Matt & Jane
- Other names: Matt Tilley & Jane Hall for Breakfast
- Genre: Radio show
- Running time: 180 minutes
- Country of origin: Australia
- Language(s): English
- Home station: KIIS 101.1 Melbourne
- Hosted by: Matt Tilley Jane Hall Simon Baggs
- Produced by: Alex Day
- Executive producer(s): Alisson Longhurst
- Original release: 19 January – 4 December 2015
- Audio format: Stereo
- Website: KIIS 101.1

= Matt & Jane =

Matt & Jane was an Australian breakfast radio show with Matt Tilley and Jane Hall with anchor Simon Baggs.

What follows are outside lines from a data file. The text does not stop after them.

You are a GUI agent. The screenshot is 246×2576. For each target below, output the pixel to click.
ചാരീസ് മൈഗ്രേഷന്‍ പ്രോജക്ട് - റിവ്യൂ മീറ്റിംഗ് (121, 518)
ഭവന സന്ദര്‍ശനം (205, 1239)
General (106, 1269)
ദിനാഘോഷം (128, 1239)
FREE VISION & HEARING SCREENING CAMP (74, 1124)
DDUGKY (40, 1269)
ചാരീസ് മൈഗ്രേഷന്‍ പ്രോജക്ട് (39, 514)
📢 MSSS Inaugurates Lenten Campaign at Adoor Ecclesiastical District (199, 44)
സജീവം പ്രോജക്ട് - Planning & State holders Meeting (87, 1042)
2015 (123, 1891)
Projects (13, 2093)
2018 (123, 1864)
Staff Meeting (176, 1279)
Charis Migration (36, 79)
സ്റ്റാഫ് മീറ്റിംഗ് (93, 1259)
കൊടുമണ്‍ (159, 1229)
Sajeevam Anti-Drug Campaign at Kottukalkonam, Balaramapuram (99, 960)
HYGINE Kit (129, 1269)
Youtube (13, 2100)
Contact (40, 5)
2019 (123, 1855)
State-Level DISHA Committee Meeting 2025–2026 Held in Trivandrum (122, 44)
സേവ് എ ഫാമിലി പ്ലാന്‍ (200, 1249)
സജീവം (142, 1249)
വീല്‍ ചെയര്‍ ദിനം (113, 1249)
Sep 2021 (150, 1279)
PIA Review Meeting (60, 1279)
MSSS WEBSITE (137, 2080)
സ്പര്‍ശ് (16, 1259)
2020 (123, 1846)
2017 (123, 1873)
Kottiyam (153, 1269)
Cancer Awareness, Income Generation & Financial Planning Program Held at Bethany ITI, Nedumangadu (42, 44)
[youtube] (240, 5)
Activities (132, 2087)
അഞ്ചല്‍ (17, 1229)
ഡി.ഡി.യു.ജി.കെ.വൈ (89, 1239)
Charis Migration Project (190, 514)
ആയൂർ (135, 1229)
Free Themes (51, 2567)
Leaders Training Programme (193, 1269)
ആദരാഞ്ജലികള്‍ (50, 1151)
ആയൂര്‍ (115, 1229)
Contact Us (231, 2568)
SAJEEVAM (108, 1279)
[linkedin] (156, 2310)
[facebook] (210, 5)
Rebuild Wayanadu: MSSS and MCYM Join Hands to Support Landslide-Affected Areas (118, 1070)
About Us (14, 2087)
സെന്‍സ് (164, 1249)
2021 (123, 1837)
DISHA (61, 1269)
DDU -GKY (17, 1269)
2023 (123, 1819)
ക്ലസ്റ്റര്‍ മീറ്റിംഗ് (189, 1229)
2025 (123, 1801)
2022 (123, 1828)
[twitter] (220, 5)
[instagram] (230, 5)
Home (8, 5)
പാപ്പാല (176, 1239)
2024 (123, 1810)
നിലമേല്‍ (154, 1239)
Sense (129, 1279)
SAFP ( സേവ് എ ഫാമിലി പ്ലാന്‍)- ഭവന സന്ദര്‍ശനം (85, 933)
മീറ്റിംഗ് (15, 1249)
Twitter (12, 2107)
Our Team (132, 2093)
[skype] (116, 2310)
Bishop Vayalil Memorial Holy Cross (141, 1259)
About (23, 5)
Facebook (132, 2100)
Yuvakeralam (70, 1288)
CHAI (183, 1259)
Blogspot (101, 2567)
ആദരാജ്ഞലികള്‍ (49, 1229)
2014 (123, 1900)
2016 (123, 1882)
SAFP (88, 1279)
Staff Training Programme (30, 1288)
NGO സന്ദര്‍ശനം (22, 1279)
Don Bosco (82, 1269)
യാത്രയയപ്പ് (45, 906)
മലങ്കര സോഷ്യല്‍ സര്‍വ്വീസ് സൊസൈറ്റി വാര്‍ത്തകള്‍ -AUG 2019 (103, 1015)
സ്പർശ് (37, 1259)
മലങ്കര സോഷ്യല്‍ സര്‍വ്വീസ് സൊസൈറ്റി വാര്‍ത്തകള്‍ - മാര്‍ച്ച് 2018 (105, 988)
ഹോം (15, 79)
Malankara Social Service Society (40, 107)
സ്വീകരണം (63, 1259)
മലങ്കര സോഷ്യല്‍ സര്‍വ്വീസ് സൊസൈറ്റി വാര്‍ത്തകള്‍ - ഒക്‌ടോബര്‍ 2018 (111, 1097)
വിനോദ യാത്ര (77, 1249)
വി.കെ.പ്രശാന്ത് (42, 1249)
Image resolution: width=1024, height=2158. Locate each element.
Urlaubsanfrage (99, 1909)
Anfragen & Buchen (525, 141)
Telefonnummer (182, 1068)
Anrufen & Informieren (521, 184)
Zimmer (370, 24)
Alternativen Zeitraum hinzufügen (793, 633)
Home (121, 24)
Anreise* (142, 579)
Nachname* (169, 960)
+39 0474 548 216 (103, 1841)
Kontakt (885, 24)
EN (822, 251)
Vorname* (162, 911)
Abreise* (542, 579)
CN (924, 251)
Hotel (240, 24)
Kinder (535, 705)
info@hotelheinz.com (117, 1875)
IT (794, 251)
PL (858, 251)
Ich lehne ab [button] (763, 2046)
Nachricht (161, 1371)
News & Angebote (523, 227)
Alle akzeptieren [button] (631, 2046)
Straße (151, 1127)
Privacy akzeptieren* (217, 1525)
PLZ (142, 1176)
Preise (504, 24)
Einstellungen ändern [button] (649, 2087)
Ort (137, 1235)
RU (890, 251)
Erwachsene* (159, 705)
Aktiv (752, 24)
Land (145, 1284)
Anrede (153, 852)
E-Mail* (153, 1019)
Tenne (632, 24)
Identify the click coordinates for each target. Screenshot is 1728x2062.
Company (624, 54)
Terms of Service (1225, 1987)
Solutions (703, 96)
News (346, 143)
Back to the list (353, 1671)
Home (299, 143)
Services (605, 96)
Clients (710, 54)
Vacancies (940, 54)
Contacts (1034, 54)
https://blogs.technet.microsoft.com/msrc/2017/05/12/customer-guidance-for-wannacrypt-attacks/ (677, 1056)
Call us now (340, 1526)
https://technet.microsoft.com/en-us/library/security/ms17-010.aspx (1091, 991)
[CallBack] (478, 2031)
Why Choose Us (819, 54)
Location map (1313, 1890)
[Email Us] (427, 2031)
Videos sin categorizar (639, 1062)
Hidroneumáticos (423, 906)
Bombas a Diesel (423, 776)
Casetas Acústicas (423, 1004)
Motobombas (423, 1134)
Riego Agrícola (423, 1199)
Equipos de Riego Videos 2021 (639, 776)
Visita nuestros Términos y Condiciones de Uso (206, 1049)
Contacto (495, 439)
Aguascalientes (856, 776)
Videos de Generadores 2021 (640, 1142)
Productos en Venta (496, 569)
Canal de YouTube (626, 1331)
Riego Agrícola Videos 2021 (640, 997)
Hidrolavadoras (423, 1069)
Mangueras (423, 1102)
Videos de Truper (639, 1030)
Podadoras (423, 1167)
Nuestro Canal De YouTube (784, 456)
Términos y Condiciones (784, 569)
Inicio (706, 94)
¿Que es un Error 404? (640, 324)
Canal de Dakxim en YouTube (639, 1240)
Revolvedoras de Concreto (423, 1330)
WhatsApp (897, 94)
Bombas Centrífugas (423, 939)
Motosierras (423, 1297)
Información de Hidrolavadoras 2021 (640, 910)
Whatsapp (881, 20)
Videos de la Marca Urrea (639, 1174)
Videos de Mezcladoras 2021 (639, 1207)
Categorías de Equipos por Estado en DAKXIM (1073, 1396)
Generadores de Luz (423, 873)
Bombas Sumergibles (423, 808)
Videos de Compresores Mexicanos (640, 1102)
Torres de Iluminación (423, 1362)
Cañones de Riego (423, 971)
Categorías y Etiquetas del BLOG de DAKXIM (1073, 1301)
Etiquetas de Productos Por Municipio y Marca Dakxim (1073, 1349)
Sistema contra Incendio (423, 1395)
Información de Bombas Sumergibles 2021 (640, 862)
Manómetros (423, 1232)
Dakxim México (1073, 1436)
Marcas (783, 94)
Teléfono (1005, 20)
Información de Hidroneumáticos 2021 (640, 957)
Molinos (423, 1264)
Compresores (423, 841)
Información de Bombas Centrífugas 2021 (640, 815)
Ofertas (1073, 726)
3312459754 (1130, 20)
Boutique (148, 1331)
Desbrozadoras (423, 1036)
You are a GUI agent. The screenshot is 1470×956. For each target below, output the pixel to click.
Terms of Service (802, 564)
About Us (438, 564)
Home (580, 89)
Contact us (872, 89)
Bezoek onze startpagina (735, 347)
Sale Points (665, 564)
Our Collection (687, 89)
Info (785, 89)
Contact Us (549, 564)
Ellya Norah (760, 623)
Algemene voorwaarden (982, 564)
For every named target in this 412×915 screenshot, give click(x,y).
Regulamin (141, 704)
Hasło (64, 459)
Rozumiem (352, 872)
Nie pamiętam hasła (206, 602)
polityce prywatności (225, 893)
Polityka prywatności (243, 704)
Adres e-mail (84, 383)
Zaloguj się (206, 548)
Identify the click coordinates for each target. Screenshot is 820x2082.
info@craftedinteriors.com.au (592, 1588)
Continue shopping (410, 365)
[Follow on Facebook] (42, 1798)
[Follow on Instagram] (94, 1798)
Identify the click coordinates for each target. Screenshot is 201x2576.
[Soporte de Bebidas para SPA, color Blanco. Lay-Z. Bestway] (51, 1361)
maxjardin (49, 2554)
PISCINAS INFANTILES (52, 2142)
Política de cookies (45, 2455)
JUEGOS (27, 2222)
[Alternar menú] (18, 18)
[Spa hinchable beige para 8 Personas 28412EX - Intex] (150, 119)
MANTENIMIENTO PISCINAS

The show aired weekdays between 6 am and 9 am on KIIS 101.1 in Melbourne. The show commenced on 19 January 2015 and finished on 4 December 2015. News, sport, weather and traffic updates were presented by Krystal Keller, and Tommy Jackett was announced as the show's Digital Content Producer.

==History==
In November 2014, Australian Radio Network announced that Mix 101.1 would be rebranded as KIIS 101.1 on 19 January 2015 with a new breakfast show including Matt Tilley and Jane Hall. The new breakfast show replaced Chrissie & Jane which featured Chrissie Swan and Jane Hall. Matt Tilley had previously hosted The Matt & Jo Show on Fox FM and The One Percenters on Triple M.

In October 2015, Jane Hall announced that she would be leaving the station at the end of the year to return to acting. Meshel Laurie was announced as Hall's replacement, with the show renamed Matt & Meshel.